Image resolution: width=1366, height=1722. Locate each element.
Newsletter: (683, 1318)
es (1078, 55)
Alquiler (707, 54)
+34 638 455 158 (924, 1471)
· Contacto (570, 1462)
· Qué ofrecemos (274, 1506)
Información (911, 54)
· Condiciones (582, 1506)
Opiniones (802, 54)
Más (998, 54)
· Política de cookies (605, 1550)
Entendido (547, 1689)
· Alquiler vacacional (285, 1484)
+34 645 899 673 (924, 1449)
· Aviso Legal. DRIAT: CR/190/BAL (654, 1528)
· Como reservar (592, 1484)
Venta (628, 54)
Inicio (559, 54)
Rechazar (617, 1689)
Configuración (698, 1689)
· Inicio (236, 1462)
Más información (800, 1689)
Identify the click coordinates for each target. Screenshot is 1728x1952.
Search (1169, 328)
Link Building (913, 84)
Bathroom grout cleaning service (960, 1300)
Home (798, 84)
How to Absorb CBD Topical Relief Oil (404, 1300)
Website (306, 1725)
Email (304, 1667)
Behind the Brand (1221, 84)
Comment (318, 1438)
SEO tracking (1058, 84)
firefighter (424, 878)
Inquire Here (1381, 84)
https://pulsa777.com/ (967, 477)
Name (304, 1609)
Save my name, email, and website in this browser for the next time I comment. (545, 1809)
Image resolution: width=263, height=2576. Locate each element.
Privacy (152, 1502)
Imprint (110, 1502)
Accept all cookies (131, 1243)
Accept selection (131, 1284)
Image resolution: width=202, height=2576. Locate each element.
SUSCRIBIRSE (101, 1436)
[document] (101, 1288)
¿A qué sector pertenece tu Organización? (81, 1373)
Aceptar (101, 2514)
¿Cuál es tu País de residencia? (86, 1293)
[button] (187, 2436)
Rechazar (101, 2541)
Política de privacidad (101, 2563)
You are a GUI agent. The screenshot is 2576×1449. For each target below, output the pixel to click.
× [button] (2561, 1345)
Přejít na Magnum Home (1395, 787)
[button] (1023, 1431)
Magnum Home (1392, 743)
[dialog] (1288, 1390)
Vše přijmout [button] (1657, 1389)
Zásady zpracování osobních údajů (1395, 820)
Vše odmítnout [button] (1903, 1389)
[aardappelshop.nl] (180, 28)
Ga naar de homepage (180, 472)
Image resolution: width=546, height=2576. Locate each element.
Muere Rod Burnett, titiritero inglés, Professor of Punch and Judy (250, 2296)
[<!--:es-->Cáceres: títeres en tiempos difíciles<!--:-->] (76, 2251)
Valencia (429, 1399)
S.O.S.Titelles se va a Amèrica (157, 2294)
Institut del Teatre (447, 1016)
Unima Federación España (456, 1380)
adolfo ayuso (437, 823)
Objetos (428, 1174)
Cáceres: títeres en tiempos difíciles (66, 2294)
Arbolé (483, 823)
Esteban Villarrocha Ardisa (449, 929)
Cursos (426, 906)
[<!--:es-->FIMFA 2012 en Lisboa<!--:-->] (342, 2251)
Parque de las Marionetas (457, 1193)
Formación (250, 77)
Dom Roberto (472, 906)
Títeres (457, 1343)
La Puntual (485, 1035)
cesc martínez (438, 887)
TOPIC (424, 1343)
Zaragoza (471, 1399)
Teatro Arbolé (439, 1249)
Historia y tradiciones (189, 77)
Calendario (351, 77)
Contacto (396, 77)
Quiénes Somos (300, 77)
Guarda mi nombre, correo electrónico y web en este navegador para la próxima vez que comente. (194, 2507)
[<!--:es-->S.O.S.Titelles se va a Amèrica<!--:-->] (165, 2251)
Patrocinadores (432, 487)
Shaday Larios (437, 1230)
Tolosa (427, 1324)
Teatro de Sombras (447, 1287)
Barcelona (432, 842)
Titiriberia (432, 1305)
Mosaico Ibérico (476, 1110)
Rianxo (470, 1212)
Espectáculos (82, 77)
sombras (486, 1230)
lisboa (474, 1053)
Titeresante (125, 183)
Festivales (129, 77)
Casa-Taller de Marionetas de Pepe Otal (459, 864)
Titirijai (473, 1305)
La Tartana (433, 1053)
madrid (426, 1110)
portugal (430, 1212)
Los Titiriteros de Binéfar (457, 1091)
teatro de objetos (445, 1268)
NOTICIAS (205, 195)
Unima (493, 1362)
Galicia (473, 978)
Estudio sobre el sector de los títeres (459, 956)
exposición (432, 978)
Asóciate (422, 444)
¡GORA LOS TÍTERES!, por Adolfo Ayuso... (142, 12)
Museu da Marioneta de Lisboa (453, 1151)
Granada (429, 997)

::::::::::

Brief: Please transcribe each entry exactly, keeping every word as it is.

Completed exercise:
Image resolution: width=1366, height=1722. Locate each element.
Newsletter: (683, 1318)
es (1078, 55)
Alquiler (707, 54)
+34 638 455 158 (924, 1471)
· Contacto (570, 1462)
· Qué ofrecemos (274, 1506)
Información (911, 54)
· Condiciones (582, 1506)
Opiniones (802, 54)
Más (998, 54)
· Política de cookies (605, 1550)
Entendido (547, 1689)
· Alquiler vacacional (285, 1484)
+34 645 899 673 (924, 1449)
· Aviso Legal. DRIAT: CR/190/BAL (654, 1528)
· Como reservar (592, 1484)
Venta (628, 54)
Inicio (559, 54)
Rechazar (617, 1689)
Configuración (698, 1689)
· Inicio (236, 1462)
Más información (800, 1689)
Identify the click coordinates for each target. Screenshot is 1728x1952.
Search (1169, 328)
Link Building (913, 84)
Bathroom grout cleaning service (960, 1300)
Home (798, 84)
How to Absorb CBD Topical Relief Oil (404, 1300)
Website (306, 1725)
Email (304, 1667)
Behind the Brand (1221, 84)
Comment (318, 1438)
SEO tracking (1058, 84)
firefighter (424, 878)
Inquire Here (1381, 84)
https://pulsa777.com/ (967, 477)
Name (304, 1609)
Save my name, email, and website in this browser for the next time I comment. (545, 1809)
Image resolution: width=263, height=2576. Locate each element.
Privacy (152, 1502)
Imprint (110, 1502)
Accept all cookies (131, 1243)
Accept selection (131, 1284)
Image resolution: width=202, height=2576. Locate each element.
SUSCRIBIRSE (101, 1436)
[document] (101, 1288)
¿A qué sector pertenece tu Organización? (81, 1373)
Aceptar (101, 2514)
¿Cuál es tu País de residencia? (86, 1293)
[button] (187, 2436)
Rechazar (101, 2541)
Política de privacidad (101, 2563)
You are a GUI agent. The screenshot is 2576×1449. For each target below, output the pixel to click.
× [button] (2561, 1345)
Přejít na Magnum Home (1395, 787)
[button] (1023, 1431)
Magnum Home (1392, 743)
[dialog] (1288, 1390)
Vše přijmout [button] (1657, 1389)
Zásady zpracování osobních údajů (1395, 820)
Vše odmítnout [button] (1903, 1389)
[aardappelshop.nl] (180, 28)
Ga naar de homepage (180, 472)
Image resolution: width=546, height=2576. Locate each element.
Muere Rod Burnett, titiritero inglés, Professor of Punch and Judy (250, 2296)
[<!--:es-->Cáceres: títeres en tiempos difíciles<!--:-->] (76, 2251)
Valencia (429, 1399)
S.O.S.Titelles se va a Amèrica (157, 2294)
Institut del Teatre (447, 1016)
Unima Federación España (456, 1380)
adolfo ayuso (437, 823)
Objetos (428, 1174)
Cáceres: títeres en tiempos difíciles (66, 2294)
Arbolé (483, 823)
Esteban Villarrocha Ardisa (449, 929)
Cursos (426, 906)
[<!--:es-->FIMFA 2012 en Lisboa<!--:-->] (342, 2251)
Parque de las Marionetas (457, 1193)
Formación (250, 77)
Dom Roberto (472, 906)
Títeres (457, 1343)
La Puntual (485, 1035)
cesc martínez (438, 887)
TOPIC (424, 1343)
Zaragoza (471, 1399)
Teatro Arbolé (439, 1249)
Historia y tradiciones (189, 77)
Calendario (351, 77)
Contacto (396, 77)
Quiénes Somos (300, 77)
Guarda mi nombre, correo electrónico y web en este navegador para la próxima vez que comente. (194, 2507)
[<!--:es-->S.O.S.Titelles se va a Amèrica<!--:-->] (165, 2251)
Patrocinadores (432, 487)
Shaday Larios (437, 1230)
Tolosa (427, 1324)
Teatro de Sombras (447, 1287)
Barcelona (432, 842)
Titiriberia (432, 1305)
Mosaico Ibérico (476, 1110)
Rianxo (470, 1212)
Espectáculos (82, 77)
sombras (486, 1230)
lisboa (474, 1053)
Titeresante (125, 183)
Festivales (129, 77)
Casa-Taller de Marionetas de Pepe Otal (459, 864)
Titirijai (473, 1305)
La Tartana (433, 1053)
madrid (426, 1110)
portugal (430, 1212)
Los Titiriteros de Binéfar (457, 1091)
teatro de objetos (445, 1268)
NOTICIAS (205, 195)
Unima (493, 1362)
Galicia (473, 978)
Estudio sobre el sector de los títeres (459, 956)
exposición (432, 978)
Asóciate (422, 444)
¡GORA LOS TÍTERES!, por Adolfo Ayuso... (142, 12)
Museu da Marioneta de Lisboa (453, 1151)
Granada (429, 997)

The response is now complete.